Starring - Kristen Scott Thomas, Melusine Mayance, Niels Arestrup, Frederic Pierro, Aidan Quinn.

A powerful and gripping drama set in both the time of the second world war 1942 and the years proceeding it, as well as the present day.

Throughout the duration, the film flits between the two ages seamlessly just as it does with the French and English language.

The majority of the film takes place in France, it's the setting for the disgraceful suffering the Jews suffered at the hands of their fellow countrymen during the time of Hitler's command.

Julia (Scott Thomas) is the investigative journalist in the present day that retraces the steps of a hidden tragedy that happened when thousands of Jews were rounded up and contained in a temporary prison the Velodrome which held inhumane conditions.

There was no food, no water and no toilets, not only were men taken but also women and children had to suffer the torture which saw many die or go mad from the trauma.

This particular event was swept under the carpet and ignored by locals and most in the present are unaware it even took place.

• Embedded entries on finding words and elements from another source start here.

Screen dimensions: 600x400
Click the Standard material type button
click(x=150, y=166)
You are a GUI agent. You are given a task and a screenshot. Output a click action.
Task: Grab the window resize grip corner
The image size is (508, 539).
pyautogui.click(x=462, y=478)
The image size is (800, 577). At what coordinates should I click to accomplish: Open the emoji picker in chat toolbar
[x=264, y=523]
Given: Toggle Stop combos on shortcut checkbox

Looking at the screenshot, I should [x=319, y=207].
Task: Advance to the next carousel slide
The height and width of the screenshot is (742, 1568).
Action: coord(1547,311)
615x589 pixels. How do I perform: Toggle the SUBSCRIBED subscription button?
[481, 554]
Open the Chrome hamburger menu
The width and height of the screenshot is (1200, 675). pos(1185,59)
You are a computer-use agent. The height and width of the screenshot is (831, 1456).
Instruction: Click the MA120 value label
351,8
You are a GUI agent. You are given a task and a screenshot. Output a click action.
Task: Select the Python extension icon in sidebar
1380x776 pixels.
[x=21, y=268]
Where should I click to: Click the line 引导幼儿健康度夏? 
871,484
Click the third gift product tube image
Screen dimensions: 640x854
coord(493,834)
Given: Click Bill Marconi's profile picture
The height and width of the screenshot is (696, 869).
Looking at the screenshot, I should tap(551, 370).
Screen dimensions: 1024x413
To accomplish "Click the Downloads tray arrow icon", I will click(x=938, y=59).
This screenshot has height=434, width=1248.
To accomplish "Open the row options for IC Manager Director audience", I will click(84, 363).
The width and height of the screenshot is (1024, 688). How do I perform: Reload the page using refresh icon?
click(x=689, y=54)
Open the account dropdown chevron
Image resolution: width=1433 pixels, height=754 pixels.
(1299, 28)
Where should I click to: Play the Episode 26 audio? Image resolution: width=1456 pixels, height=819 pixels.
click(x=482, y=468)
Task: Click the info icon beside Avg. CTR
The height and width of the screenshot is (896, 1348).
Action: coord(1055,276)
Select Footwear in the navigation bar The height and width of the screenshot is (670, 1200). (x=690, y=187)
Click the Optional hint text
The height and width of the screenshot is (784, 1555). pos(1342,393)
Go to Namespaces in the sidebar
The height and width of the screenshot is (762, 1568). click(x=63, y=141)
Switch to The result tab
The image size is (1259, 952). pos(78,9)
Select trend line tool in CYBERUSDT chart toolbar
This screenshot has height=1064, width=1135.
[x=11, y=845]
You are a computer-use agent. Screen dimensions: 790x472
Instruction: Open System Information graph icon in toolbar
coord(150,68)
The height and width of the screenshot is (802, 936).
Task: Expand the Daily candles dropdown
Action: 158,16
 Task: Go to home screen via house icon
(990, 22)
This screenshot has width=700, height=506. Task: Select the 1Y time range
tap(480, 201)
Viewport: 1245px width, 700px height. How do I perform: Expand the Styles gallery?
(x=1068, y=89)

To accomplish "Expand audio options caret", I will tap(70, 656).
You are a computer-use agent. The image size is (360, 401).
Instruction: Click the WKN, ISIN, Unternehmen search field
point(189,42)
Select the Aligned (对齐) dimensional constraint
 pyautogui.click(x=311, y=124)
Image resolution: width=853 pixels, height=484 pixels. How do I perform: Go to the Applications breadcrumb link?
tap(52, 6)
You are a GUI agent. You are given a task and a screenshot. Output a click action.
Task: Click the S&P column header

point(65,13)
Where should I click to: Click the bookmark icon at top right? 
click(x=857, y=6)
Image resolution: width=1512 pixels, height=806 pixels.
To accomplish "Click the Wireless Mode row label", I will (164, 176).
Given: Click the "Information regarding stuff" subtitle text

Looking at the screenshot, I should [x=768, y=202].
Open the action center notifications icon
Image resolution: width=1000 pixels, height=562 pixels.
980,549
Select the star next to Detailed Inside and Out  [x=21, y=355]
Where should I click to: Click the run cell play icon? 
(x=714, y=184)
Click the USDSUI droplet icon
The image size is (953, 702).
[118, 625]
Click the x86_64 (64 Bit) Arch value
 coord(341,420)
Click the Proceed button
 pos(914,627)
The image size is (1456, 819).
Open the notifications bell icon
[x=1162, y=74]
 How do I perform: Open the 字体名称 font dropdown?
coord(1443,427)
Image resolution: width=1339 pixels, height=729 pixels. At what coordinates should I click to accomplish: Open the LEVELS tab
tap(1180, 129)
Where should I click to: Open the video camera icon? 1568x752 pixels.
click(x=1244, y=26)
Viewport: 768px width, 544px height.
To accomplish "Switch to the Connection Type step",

Back to 1942 and young Sarah (Melusine Mayance) and her little brother are playing together in a Parisian apartment whilst their mother does motherly type things, presumably hiding biscuits on the top shelf, cleaning up sticking fingerprints and so on.

A thundering rap of knuckles bangs at the door and in enters a soldier demanding to know who's at home, Sarah conceals her brother promising to return to him and so she and her parents are carted off the the prison before they get divided at the concentration camps.

Sarah finds an accomplice and together the two embark on a mission of rescue to retrieve her brother from the apartment she promised to return to.

Without warning the scenes change from present to past, past to present and gradually not only do we see Sarah progressing on her quest and the dangers that lie in her wake, we also see American Julia getting closer and digging deeper to the history and secrets around the brave little girl.

Scott Thomas' Julia is bold, determined and fixated with her path to finding out the truth behind the past which runs as a mirror image to the same manner in which Sarah is tackling her own target.

With Julia's research, a discovery is made which completely changes her life for the revelation involves her more than she could have ever thought possible.

Love and passion is the fuel for the films engine and as the film progresses the mind will wander into along its own calculative route as it tries to derive what the outcome of the tangled web will be.

7/10

Sarah's Key is released in cinemas in the UK from 5th August.